Items from a data source:

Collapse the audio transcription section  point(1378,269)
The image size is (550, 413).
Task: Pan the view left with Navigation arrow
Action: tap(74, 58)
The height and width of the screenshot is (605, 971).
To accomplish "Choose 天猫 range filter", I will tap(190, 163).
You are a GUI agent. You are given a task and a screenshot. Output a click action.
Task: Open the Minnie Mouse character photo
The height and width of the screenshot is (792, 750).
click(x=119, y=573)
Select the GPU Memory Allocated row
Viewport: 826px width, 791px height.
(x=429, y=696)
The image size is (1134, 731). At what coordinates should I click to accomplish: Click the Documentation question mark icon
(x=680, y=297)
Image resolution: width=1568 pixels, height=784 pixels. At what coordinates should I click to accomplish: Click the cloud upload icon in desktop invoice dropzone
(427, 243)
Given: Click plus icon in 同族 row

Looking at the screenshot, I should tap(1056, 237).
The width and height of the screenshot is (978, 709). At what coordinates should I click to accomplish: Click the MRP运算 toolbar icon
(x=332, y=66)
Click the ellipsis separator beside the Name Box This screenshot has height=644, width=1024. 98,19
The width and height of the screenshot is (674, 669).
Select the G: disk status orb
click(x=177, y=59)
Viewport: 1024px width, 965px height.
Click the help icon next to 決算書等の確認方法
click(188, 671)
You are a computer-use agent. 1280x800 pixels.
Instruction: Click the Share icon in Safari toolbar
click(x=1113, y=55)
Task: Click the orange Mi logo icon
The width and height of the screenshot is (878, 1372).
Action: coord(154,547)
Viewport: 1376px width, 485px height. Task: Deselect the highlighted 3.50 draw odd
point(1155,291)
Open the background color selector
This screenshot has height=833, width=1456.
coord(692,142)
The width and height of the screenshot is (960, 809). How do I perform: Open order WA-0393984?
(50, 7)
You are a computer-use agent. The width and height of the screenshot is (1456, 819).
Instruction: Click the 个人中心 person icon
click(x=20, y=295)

* [Written task]: Copy out word for word the lines from the one containing "Viewport: 1376px width, 485px" through the last of the rows, including both.

* [Exercise result]:
Viewport: 1376px width, 485px height. Task: Deselect the highlighted 3.50 draw odd
point(1155,291)
Open the background color selector
This screenshot has height=833, width=1456.
coord(692,142)
The width and height of the screenshot is (960, 809). How do I perform: Open order WA-0393984?
(50, 7)
You are a computer-use agent. The width and height of the screenshot is (1456, 819).
Instruction: Click the 个人中心 person icon
click(x=20, y=295)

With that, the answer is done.